Prompt
Print out the records precisely, keeping each line identical to its source.

Input material

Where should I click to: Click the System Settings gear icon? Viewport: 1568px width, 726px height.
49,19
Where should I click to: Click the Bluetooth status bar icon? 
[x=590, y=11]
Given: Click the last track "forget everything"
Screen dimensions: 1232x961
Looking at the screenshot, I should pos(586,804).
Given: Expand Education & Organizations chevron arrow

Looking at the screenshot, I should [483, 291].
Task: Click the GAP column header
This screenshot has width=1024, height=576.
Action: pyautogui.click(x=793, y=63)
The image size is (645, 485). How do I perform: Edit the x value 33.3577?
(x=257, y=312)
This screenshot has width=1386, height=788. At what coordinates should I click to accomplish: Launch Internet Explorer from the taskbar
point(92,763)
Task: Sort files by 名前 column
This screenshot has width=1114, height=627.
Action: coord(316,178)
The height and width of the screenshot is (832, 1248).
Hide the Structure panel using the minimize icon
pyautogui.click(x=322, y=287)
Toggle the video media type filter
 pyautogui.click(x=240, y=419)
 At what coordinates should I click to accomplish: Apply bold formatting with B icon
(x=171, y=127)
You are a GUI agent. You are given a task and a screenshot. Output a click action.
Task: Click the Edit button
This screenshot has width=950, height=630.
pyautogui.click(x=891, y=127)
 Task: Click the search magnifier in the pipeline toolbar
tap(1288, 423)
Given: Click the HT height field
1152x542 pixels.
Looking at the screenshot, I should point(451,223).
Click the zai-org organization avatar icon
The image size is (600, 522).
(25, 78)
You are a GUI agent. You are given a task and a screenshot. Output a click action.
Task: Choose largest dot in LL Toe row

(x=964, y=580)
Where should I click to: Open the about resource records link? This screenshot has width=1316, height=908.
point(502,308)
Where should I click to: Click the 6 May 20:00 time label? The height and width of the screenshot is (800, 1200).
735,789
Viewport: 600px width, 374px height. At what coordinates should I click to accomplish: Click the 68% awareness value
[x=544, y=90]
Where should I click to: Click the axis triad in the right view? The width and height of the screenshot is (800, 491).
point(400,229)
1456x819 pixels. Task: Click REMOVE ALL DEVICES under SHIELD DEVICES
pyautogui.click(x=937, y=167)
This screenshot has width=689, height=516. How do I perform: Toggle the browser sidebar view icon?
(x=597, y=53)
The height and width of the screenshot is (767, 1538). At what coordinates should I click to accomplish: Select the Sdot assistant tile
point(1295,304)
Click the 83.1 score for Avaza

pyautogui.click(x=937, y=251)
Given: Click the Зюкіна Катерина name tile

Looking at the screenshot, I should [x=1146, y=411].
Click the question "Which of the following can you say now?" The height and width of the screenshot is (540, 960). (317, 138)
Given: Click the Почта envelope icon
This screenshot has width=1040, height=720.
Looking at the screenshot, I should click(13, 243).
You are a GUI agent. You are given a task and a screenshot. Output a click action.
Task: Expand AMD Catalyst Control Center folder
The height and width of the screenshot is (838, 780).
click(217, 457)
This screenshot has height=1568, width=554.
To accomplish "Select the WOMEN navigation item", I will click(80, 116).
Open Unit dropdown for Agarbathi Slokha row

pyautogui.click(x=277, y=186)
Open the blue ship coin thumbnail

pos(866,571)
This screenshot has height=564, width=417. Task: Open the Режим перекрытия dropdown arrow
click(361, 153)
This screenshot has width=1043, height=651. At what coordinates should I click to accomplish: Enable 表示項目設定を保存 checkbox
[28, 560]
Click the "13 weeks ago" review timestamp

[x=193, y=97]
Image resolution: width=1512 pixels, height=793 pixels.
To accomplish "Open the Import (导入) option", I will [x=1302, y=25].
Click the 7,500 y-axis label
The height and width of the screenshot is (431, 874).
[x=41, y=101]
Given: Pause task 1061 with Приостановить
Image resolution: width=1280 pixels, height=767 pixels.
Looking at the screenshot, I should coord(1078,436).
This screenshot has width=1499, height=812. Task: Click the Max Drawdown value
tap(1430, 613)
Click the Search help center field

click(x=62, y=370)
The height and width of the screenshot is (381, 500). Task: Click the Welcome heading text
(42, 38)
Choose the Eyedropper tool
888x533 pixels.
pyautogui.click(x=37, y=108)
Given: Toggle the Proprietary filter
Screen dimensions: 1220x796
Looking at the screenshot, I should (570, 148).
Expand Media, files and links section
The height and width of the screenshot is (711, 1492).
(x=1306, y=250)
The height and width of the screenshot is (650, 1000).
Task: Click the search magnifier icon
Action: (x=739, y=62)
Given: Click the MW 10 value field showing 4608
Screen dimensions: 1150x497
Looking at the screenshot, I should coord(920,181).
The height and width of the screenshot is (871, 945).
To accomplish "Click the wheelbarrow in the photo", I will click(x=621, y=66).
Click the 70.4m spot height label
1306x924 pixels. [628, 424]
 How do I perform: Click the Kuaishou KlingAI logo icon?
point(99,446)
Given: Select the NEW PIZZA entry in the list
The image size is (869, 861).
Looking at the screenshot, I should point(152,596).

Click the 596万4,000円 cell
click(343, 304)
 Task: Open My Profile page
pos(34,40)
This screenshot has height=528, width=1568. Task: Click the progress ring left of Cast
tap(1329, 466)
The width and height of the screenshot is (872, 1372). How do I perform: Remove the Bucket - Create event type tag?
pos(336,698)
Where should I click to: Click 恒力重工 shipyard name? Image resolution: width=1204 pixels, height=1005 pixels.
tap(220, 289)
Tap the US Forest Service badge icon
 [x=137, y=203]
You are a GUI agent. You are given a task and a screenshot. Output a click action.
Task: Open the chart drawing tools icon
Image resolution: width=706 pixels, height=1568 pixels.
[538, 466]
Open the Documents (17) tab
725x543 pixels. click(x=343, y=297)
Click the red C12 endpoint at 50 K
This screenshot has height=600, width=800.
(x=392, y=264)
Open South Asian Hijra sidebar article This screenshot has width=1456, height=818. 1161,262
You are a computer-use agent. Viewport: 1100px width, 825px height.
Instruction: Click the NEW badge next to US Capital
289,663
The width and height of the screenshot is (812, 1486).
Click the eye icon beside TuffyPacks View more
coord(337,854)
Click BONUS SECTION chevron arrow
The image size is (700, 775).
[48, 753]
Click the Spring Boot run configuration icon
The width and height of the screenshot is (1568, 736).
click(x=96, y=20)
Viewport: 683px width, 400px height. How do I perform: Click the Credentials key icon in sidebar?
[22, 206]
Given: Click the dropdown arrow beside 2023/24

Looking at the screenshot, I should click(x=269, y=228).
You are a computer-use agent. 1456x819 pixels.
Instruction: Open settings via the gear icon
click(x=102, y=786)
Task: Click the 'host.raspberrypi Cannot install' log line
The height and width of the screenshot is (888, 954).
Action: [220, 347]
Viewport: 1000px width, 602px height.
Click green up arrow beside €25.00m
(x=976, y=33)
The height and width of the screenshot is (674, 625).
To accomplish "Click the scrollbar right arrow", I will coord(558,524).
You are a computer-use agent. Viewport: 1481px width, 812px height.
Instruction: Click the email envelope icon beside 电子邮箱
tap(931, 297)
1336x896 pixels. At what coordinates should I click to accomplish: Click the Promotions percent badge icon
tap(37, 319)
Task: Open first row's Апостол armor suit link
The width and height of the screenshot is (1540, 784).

Output for this task
Where should I click to: Click the System Settings gear icon? Viewport: 1568px width, 726px height.
49,19
Where should I click to: Click the Bluetooth status bar icon? 
[x=590, y=11]
Given: Click the last track "forget everything"
Screen dimensions: 1232x961
Looking at the screenshot, I should pos(586,804).
Given: Expand Education & Organizations chevron arrow

Looking at the screenshot, I should [483, 291].
Task: Click the GAP column header
This screenshot has width=1024, height=576.
Action: pyautogui.click(x=793, y=63)
The image size is (645, 485). How do I perform: Edit the x value 33.3577?
(x=257, y=312)
This screenshot has width=1386, height=788. At what coordinates should I click to accomplish: Launch Internet Explorer from the taskbar
point(92,763)
Task: Sort files by 名前 column
This screenshot has width=1114, height=627.
Action: coord(316,178)
The height and width of the screenshot is (832, 1248).
Hide the Structure panel using the minimize icon
pyautogui.click(x=322, y=287)
Toggle the video media type filter
 pyautogui.click(x=240, y=419)
 At what coordinates should I click to accomplish: Apply bold formatting with B icon
(x=171, y=127)
You are a GUI agent. You are given a task and a screenshot. Output a click action.
Task: Click the Edit button
This screenshot has width=950, height=630.
pyautogui.click(x=891, y=127)
 Task: Click the search magnifier in the pipeline toolbar
tap(1288, 423)
Given: Click the HT height field
1152x542 pixels.
Looking at the screenshot, I should point(451,223).
Click the zai-org organization avatar icon
The image size is (600, 522).
(25, 78)
You are a GUI agent. You are given a task and a screenshot. Output a click action.
Task: Choose largest dot in LL Toe row

(x=964, y=580)
Where should I click to: Open the about resource records link? This screenshot has width=1316, height=908.
point(502,308)
Where should I click to: Click the 6 May 20:00 time label? The height and width of the screenshot is (800, 1200).
735,789
Viewport: 600px width, 374px height. At what coordinates should I click to accomplish: Click the 68% awareness value
[x=544, y=90]
Where should I click to: Click the axis triad in the right view? The width and height of the screenshot is (800, 491).
point(400,229)
1456x819 pixels. Task: Click REMOVE ALL DEVICES under SHIELD DEVICES
pyautogui.click(x=937, y=167)
This screenshot has width=689, height=516. How do I perform: Toggle the browser sidebar view icon?
(x=597, y=53)
The height and width of the screenshot is (767, 1538). At what coordinates should I click to accomplish: Select the Sdot assistant tile
point(1295,304)
Click the 83.1 score for Avaza

pyautogui.click(x=937, y=251)
Given: Click the Зюкіна Катерина name tile

Looking at the screenshot, I should [x=1146, y=411].
Click the question "Which of the following can you say now?" The height and width of the screenshot is (540, 960). (317, 138)
Given: Click the Почта envelope icon
This screenshot has width=1040, height=720.
Looking at the screenshot, I should click(13, 243).
You are a GUI agent. You are given a task and a screenshot. Output a click action.
Task: Expand AMD Catalyst Control Center folder
The height and width of the screenshot is (838, 780).
click(217, 457)
This screenshot has height=1568, width=554.
To accomplish "Select the WOMEN navigation item", I will click(80, 116).
Open Unit dropdown for Agarbathi Slokha row

pyautogui.click(x=277, y=186)
Open the blue ship coin thumbnail

pos(866,571)
This screenshot has height=564, width=417. Task: Open the Режим перекрытия dropdown arrow
click(361, 153)
This screenshot has width=1043, height=651. At what coordinates should I click to accomplish: Enable 表示項目設定を保存 checkbox
[28, 560]
Click the "13 weeks ago" review timestamp

[x=193, y=97]
Image resolution: width=1512 pixels, height=793 pixels.
To accomplish "Open the Import (导入) option", I will [x=1302, y=25].
Click the 7,500 y-axis label
The height and width of the screenshot is (431, 874).
[x=41, y=101]
Given: Pause task 1061 with Приостановить
Image resolution: width=1280 pixels, height=767 pixels.
Looking at the screenshot, I should coord(1078,436).
This screenshot has width=1499, height=812. Task: Click the Max Drawdown value
tap(1430, 613)
Click the Search help center field

click(x=62, y=370)
The height and width of the screenshot is (381, 500). Task: Click the Welcome heading text
(42, 38)
Choose the Eyedropper tool
888x533 pixels.
pyautogui.click(x=37, y=108)
Given: Toggle the Proprietary filter
Screen dimensions: 1220x796
Looking at the screenshot, I should (570, 148).
Expand Media, files and links section
The height and width of the screenshot is (711, 1492).
(x=1306, y=250)
The height and width of the screenshot is (650, 1000).
Task: Click the search magnifier icon
Action: (x=739, y=62)
Given: Click the MW 10 value field showing 4608
Screen dimensions: 1150x497
Looking at the screenshot, I should coord(920,181).
The height and width of the screenshot is (871, 945).
To accomplish "Click the wheelbarrow in the photo", I will click(x=621, y=66).
Click the 70.4m spot height label
1306x924 pixels. [628, 424]
 How do I perform: Click the Kuaishou KlingAI logo icon?
point(99,446)
Given: Select the NEW PIZZA entry in the list
The image size is (869, 861).
Looking at the screenshot, I should point(152,596).

Click the 596万4,000円 cell
click(343, 304)
 Task: Open My Profile page
pos(34,40)
This screenshot has height=528, width=1568. Task: Click the progress ring left of Cast
tap(1329, 466)
The width and height of the screenshot is (872, 1372). How do I perform: Remove the Bucket - Create event type tag?
pos(336,698)
Where should I click to: Click 恒力重工 shipyard name? Image resolution: width=1204 pixels, height=1005 pixels.
tap(220, 289)
Tap the US Forest Service badge icon
 [x=137, y=203]
You are a GUI agent. You are given a task and a screenshot. Output a click action.
Task: Open the chart drawing tools icon
Image resolution: width=706 pixels, height=1568 pixels.
[538, 466]
Open the Documents (17) tab
725x543 pixels. click(x=343, y=297)
Click the red C12 endpoint at 50 K
This screenshot has height=600, width=800.
(x=392, y=264)
Open South Asian Hijra sidebar article This screenshot has width=1456, height=818. 1161,262
You are a computer-use agent. Viewport: 1100px width, 825px height.
Instruction: Click the NEW badge next to US Capital
289,663
The width and height of the screenshot is (812, 1486).
Click the eye icon beside TuffyPacks View more
coord(337,854)
Click BONUS SECTION chevron arrow
The image size is (700, 775).
[48, 753]
Click the Spring Boot run configuration icon
The width and height of the screenshot is (1568, 736).
click(x=96, y=20)
Viewport: 683px width, 400px height. How do I perform: Click the Credentials key icon in sidebar?
[22, 206]
Given: Click the dropdown arrow beside 2023/24

Looking at the screenshot, I should click(x=269, y=228).
You are a computer-use agent. 1456x819 pixels.
Instruction: Open settings via the gear icon
click(x=102, y=786)
Task: Click the 'host.raspberrypi Cannot install' log line
The height and width of the screenshot is (888, 954).
Action: [220, 347]
Viewport: 1000px width, 602px height.
Click green up arrow beside €25.00m
(x=976, y=33)
The height and width of the screenshot is (674, 625).
To accomplish "Click the scrollbar right arrow", I will coord(558,524).
You are a computer-use agent. Viewport: 1481px width, 812px height.
Instruction: Click the email envelope icon beside 电子邮箱
tap(931, 297)
1336x896 pixels. At what coordinates should I click to accomplish: Click the Promotions percent badge icon
tap(37, 319)
Task: Open first row's Апостол armor suit link
The width and height of the screenshot is (1540, 784).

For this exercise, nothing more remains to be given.